And this should be really terrifying. This was an illegal deportation of the spouse of an American citizen who has committed no crimes in the United
States, has not been convicted of any crimes in the United States. And this could be something, according to the Appeals Court who review reviewed this
case, this could happen to a U.S. citizen, and the Trump administration's response could be the exact same. They could say, look, there's nothing
that we can do about it. We can't get this -- even a U.S. citizen out of custody in El Salvador. That's a terrifying thought for the future of our
country.
AMANPOUR: Well, as you know, there've been several U.S. green card holders students arrested and threatened with deportation. Again, the courts have
intervened somewhat. One of them, Mohsen Mahdawi, has been released today on a judge's order, and he was taken in going for his U.S. citizenship
interview. Here is what he said upon his release.
(BEGIN VIDEO CLIP)
MOHSEN MAHDAWI, RELEASED FROM FEDERAL IMMIGRATION CUSTODY: Keep in mind that, yes, you might think I am free, but my freedom is interlinked to the
freedom of many other students, including myself, Ozturk (ph) and Mahmoud Khalil. Those students -- and those students don't have the privilege,
which should be actually the due process, which I went through.
(END VIDEO CLIP)
AMANPOUR: So, David, are you surprised that he got due process, Garcia Abrego is not getting due process? Do you -- what's happening between these
two groups? And as you mentioned, two other students still held, no charges filed.
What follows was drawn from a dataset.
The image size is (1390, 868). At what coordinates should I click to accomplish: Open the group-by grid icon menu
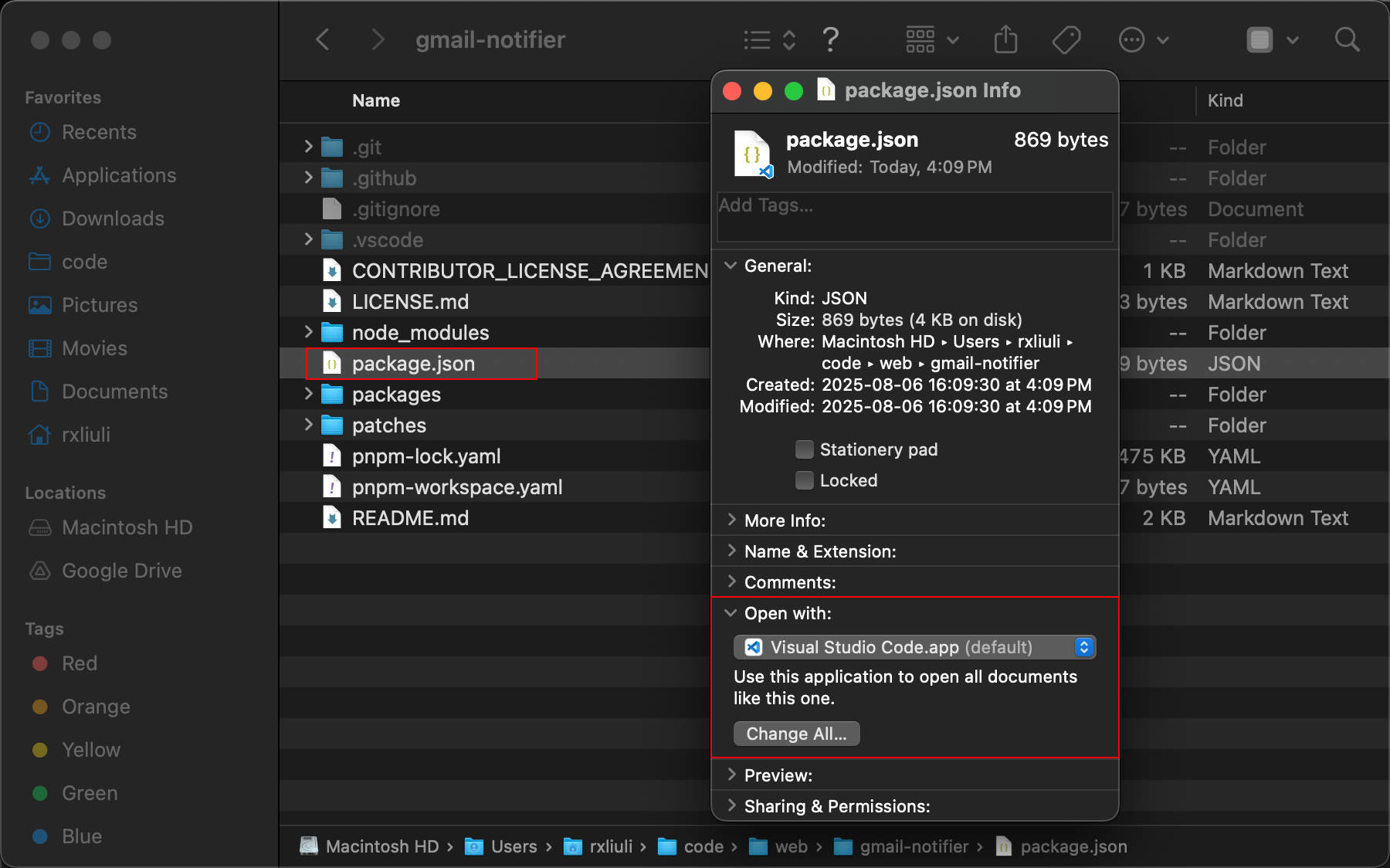(932, 39)
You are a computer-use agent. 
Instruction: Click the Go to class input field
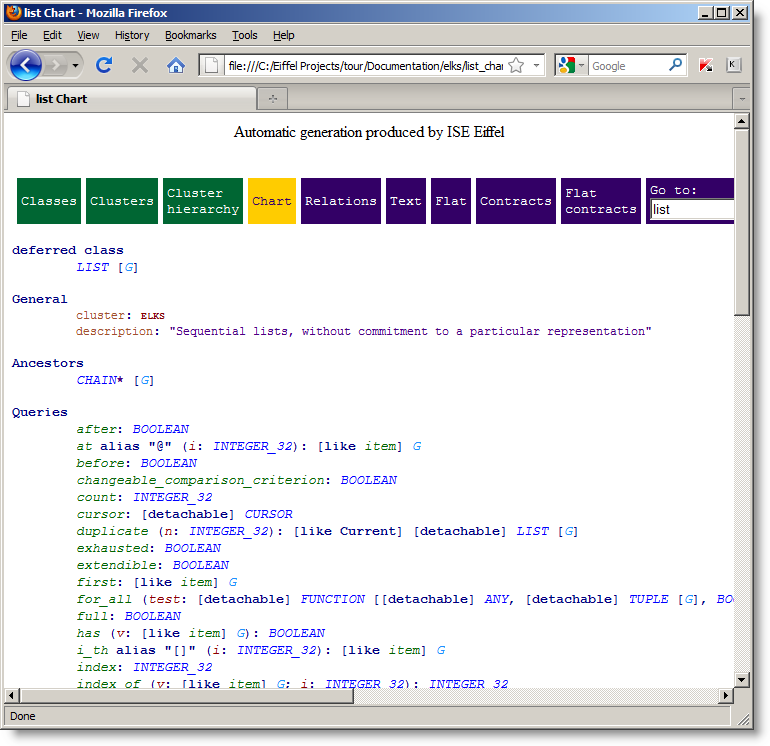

BIER: Well, you have to look at what happened with Abrego Garcia and all of the other people who were sent to El Salvador. The Trump administration
engaged in a conspiracy to avoid judicial review in those cases. It hustled those individuals onto planes as the court hearing was taking place and
then ignored a court order, ordering the planes to stop and come back to the United States. So, that is the distinction.
There was a hearing, there was a judicial process that was happening, and the Trump administration ignored it, thwarted it, and ultimately, did so in
violation of the law with the intent to ultimately imprison people without due process.
So, this was a distinct case where they arrested him at a citizenship interview. They kind of suspected that this might happen. And so, there was
some preparation there. And ultimately, they were able to file a petition for his release and obtain that release. So, the -- this is the concern
that many people have.
AMANPOUR: Yes. And showing up in the polls in a very clear way. David Bier, thank you so much from the Cato Institute.
And we'll be back after a short break
(COMMERCIAL BREAK)
[13:20:00]
AMANPOUR: Now, Iran and the United States will continue negotiations in Rome on Saturday, and the prospect of a new nuclear deal also raises the
questions of hostages. For years, Iran's government has targeted dual citizens, often locking them up on spurious charges only to release them as
part of a wider deal and cash.
Most recently, in September 2023, five Americans were released. Including Siamak Namazi, Morad Tahbaz and Emad Shargi. Siamak spoke to us on this
program by phone from inside Evin Prison to plead for their release, and eventually it did happen. But the risk for others is still very real.
Siamak, Morad and Emad are now joining me for their first joint interview since that release to talk about how they are now and what they're worried
about.
So. Everybody welcome. It makes me very happy to see you free and able to talk and no longer in that hell. So, let me just ask you how you are doing.
Siamak, hHow are you doing?
SIAMAK NAMAZI, AMERICAN RELEASED FROM IRANIAN PRISON: Well, I'm here. I'm great. I'm very grateful to be here. And I'm very concerned about what is
going on and all the people who are still there. That we still have a lot of hostages that we need to rescue, American and European nationals that
we're all very, very concerned about.
AMANPOUR: OK. Well, we'll get to that in a minute. Morad, can you describe a bit of the friendship that you guys have formed, either when you were
there, when you finally got together in an area of the prison and since you've come out?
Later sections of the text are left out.